# Data to process
- - - - -

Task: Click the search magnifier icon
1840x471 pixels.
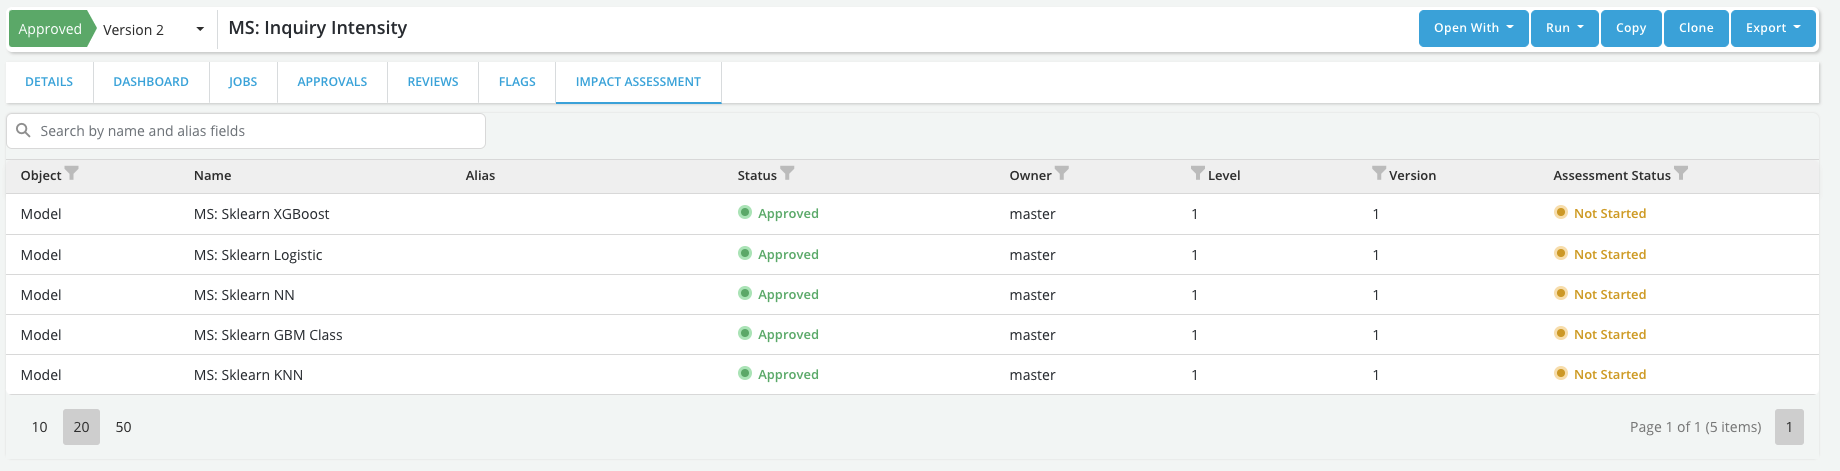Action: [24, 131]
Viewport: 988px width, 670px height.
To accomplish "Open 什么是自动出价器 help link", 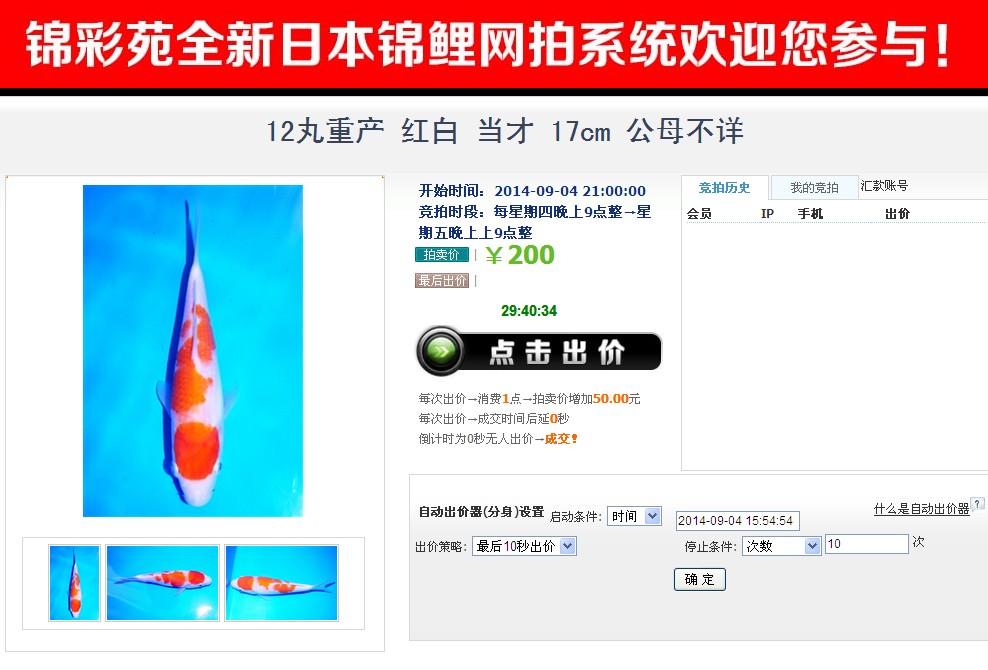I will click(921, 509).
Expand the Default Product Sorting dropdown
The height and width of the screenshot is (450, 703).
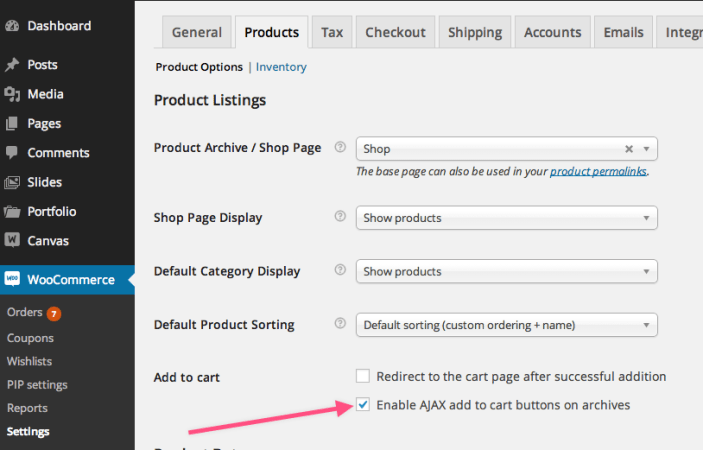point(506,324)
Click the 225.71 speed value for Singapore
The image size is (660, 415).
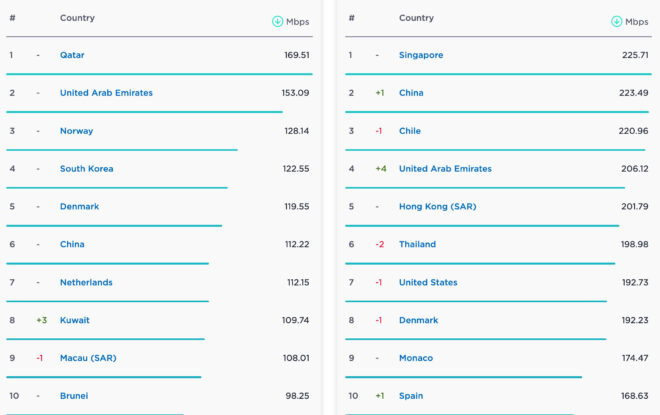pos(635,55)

- - - - -

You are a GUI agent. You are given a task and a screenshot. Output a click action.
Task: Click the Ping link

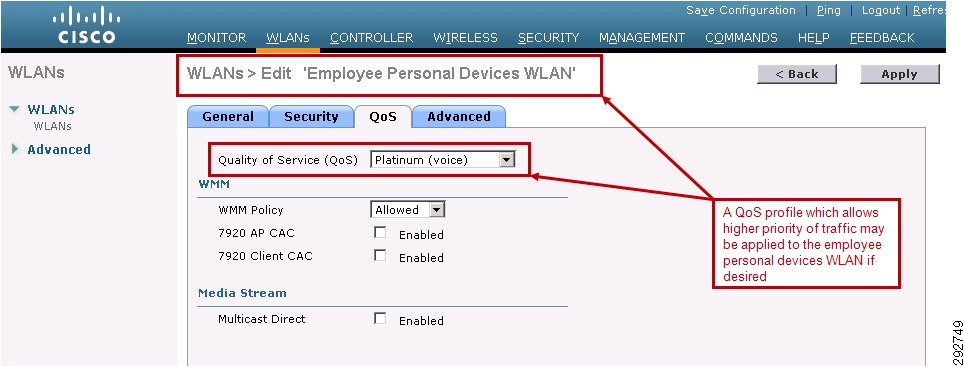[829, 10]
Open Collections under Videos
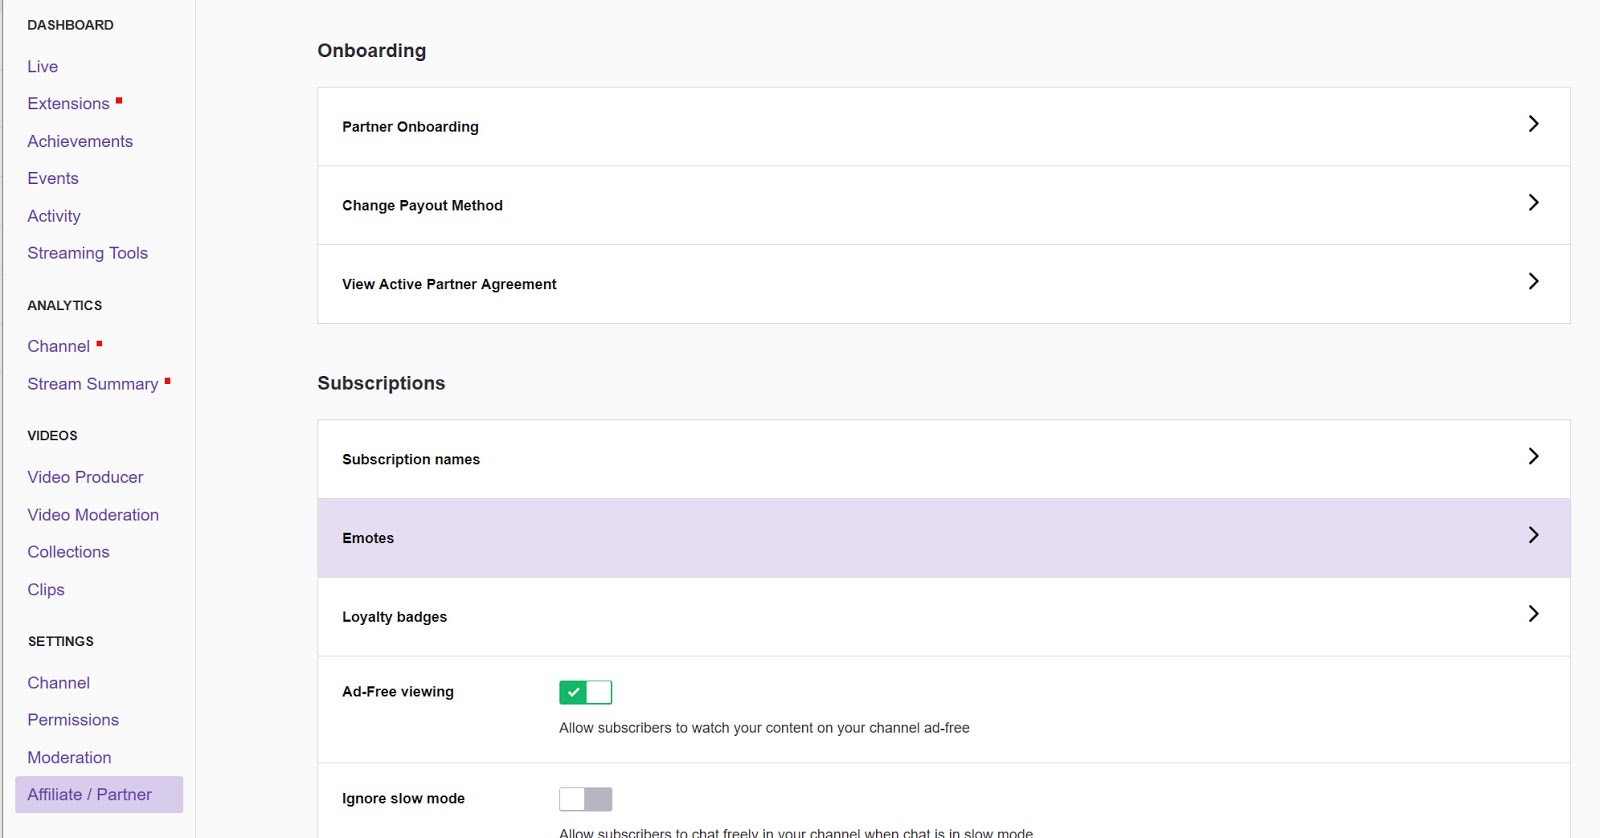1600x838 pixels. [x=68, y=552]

- - - - -

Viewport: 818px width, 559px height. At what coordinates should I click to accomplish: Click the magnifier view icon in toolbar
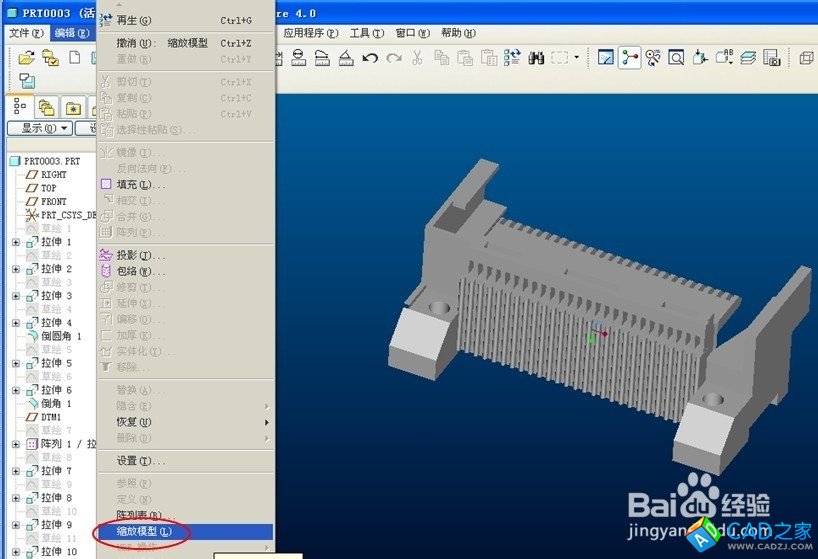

- - - - -

# Exercise directions
Show every line of the records above that contains the string "magnifier", matching case exactly.

# Completed task
Task: Click the search magnifier icon
Viewport: 818px width, 559px height. At what coordinates should I click to accomplish: Click the magnifier view icon in toolbar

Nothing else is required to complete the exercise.